Editorial: Es especial. Pero ¿cuánto?
Es especial. Pero ¿cuánto?
Es frecuente que, cuando nace un hijo con síndrome de Down, incorporemos los padres inmediatamente la idea de que acabamos de tener un hijo "especial". Empezando por el ambiente médico-sanitario que le rodea desde las primeras horas, y siguiendo por las acciones de apoyo que recibimos en las primeras semanas por parte de instituciones, amigos o páginas web que ávidamente consultamos, parece que todo se confabula para reafirmarnos en la idea de que, efectivamente, hemos tenido un hijo especial.
Estudiamos y practicamos los programas "especiales" de salud; nos sumergimos en los programas "especiales" de intervención temprana; analizamos e investigamos sobre los métodos y terapias "especiales". Y casi sin darnos cuenta, hemos fabricado un universo cuyo astro central y absolutamente director de los movimientos de nuestros demás planetas es nuestro hijo con síndrome de Down. Todos giramos a su alrededor. Y él se convierte -y sobre todo, se siente- el centro de ese universo.
Cada avance es entusiásticamente alabado, aplaudido, jaleado. Sus logros son tema constante de conversación. Lo enseñamos con auténtico orgullo y satisfacción. Y hasta le provocamos para que muestre una y otra vez ante nuestros parientes o amigos su última hazaña (a veces, como si fuera un monito). Así, año tras año, porque cada edad acarrea nuevos retos y desafíos y -afortunadamente- nuevas conquistas.
Es absolutamente natural que pensemos que tenemos todo el derecho del mundo para que esto sea así. Nuestro trabajo nos cuesta, y todo lo que hacemos es por el bien de nuestro hijo; será "especial", pero tiene derecho a ser tan feliz como los demás.
La pregunta que quizá debamos hacernos es: ¿cuánto de "especial" nace nuestro hijo y cuánto de "especial" le hacemos nosotros?
En nuestro afán de ayudarle y con nuestra mejor intención:
- ¿Cuántas dificultades apartamos de su camino, a pesar de que podría superarlas por sí mismo?
- ¿Cuántos apoyos le prestamos innecesariamente?
- ¿Cuántas alabanzas y premios le damos repetidamente, en nuestro deseo de reforzar positivamente su conducta y motivarle?
- ¿Cuántas veces nos inclinamos por él en sus riñas sencillas y lógicas con sus hermanos, aunque no tenga razón?
- O por el contrario, ¿cuántas críticas o comentarios negativos hacemos a los demás sobre él, estando él delante? Algo que, desgraciadamente, también vemos.
Todo esto puede ser muy natural. Pero es preciso llamar la atención sobre, al menos, dos consecuencias que observamos en la experiencia cotidiana y que debemos considerar.
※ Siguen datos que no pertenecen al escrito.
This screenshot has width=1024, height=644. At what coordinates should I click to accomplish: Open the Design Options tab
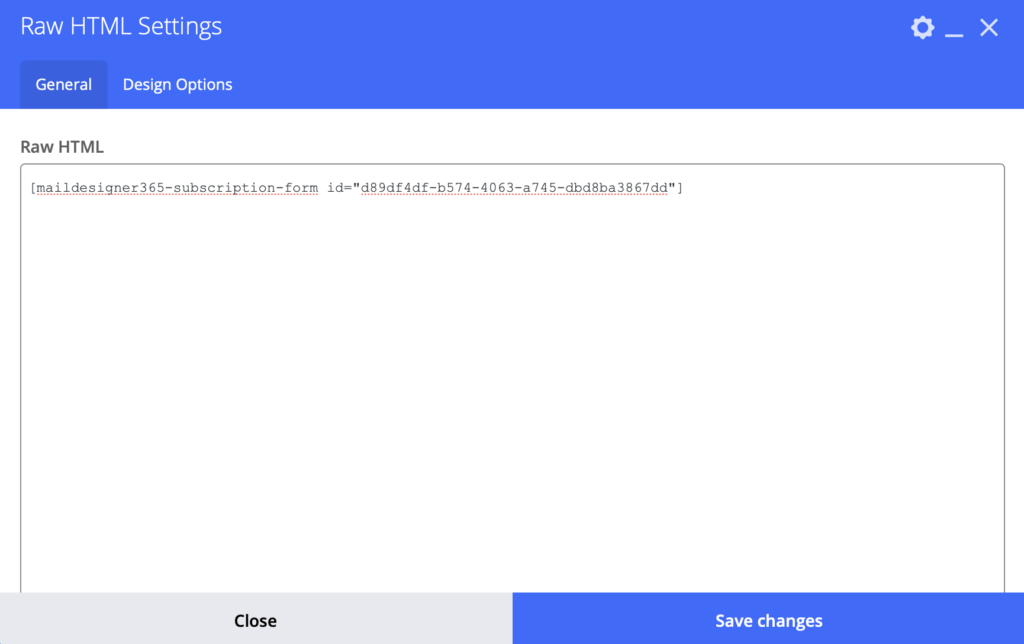point(178,84)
La primera es que, sin darnos cuenta, podemos hacer a nuestro hijo más "especial"; digámoslo claramente y aunque el término nos desagrade, más "inválido" de lo que realmente es. Le estamos enseñando a ser inválido sin pretenderlo y él lo aprende con enorme facilidad. Hay un término para ello: la invalidez aprendida (learned helplessnes, que dicen los ingleses).
La segunda consecuencia es el desarrollo de un inmenso sentimiento de protagonismo. Lo va a mostrar una y otra vez, llamando la atención a su manera conforme va creciendo, sintiéndose con el derecho a ser oído, escuchado... y obedecido. Sin reciprocidad: a él hay que darle pero él no da. Él no es uno más, es él. El "especial" en casa, en el colegio... ¿Y en el trabajo? ¿Y en el mundo de las relaciones sociales naturales que han de ser libres y sólo serán auténticas si son recíprocas? ¿Será entonces uno más cuando siempre se ha sentido único? ¿No queremos, acaso, que viva y se desarrolle en el mundo ordinario?
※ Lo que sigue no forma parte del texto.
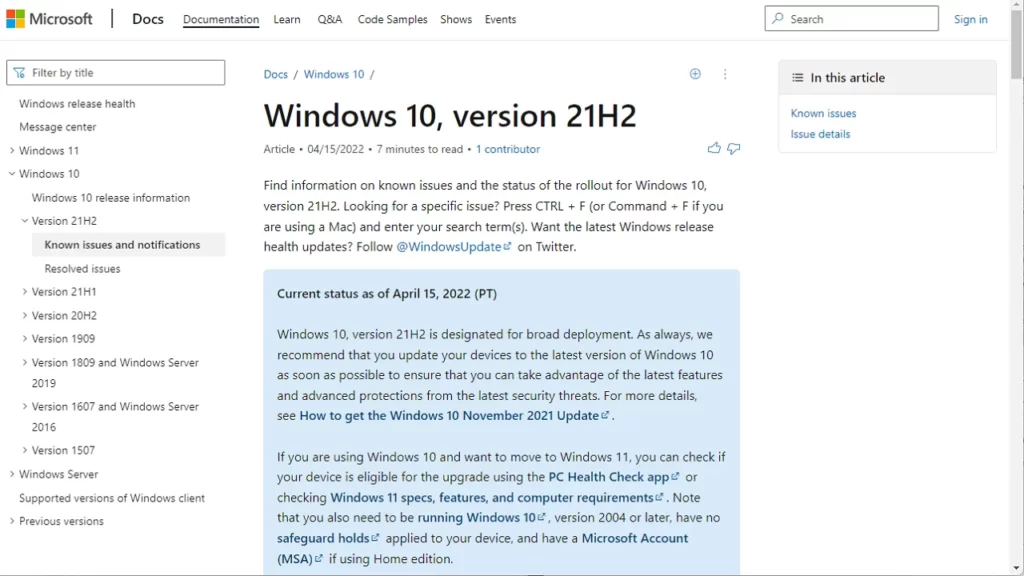Open the Learn menu item

tap(287, 20)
He ahí una bonita tarea a realizar desde pequeñín. Enseñarle a ser uno más; a saber dar y recibir; a compartir juguetes, compacts, vídeos; a colaborar como uno más en las tareas de la casa; a participar con sus ahorros (y para eso, hemos de procurar que los tenga de acuerdo con su edad) en los regalos de la familia o de los amigos; a no ser siempre el primero en ser atendido u oído; a hacerle respetar su turno en muchas situaciones de la vida ordinaria; a no ser permanente centro de atención.
Resulta difícil, cómo no. Nos sentimos tan orgullosos de él... Hemos puesto en él tanto esfuerzo... Simplemente, pedimos prudencia, sentido común, visión de futuro, para que llegue a ser eso: un buen ciudadano corriente, como todos los demás.